In the records, find every line with the word "will" and copy it out.
[[ RECORDED INFORMATION open ]]
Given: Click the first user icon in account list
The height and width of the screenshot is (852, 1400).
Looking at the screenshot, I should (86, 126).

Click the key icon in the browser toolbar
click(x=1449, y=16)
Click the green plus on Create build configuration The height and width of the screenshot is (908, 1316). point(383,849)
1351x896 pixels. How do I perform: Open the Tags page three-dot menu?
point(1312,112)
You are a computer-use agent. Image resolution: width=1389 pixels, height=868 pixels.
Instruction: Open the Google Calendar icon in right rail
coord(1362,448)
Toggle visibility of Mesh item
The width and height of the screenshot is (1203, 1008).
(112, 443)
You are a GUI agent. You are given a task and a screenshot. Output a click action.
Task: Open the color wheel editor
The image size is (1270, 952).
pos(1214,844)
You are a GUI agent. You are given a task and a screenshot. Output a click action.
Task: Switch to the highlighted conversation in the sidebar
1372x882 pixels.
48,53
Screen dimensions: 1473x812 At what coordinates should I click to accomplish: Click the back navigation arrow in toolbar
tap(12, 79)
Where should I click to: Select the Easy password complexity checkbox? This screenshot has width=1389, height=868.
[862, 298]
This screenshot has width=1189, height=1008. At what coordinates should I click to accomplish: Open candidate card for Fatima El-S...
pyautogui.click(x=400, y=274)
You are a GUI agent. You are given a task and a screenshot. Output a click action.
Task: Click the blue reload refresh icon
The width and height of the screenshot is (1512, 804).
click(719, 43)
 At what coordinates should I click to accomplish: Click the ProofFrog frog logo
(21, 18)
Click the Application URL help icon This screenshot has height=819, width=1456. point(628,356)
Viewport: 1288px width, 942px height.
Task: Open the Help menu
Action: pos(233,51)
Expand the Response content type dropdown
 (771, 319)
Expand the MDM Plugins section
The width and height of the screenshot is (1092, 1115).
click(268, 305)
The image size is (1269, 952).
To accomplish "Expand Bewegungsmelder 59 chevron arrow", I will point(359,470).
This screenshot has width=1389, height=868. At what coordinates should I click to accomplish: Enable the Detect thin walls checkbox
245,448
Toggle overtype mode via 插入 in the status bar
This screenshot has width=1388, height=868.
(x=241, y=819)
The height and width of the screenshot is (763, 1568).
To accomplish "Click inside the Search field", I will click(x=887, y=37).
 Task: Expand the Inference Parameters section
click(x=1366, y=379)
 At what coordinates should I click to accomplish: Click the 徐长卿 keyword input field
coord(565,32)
[[ RECORDED INFORMATION closed ]]
* **EXPECTED ANSWER**
To accomplish "Expand Bewegungsmelder 59 chevron arrow", I will point(359,470).
To accomplish "Click inside the Search field", I will click(x=887, y=37).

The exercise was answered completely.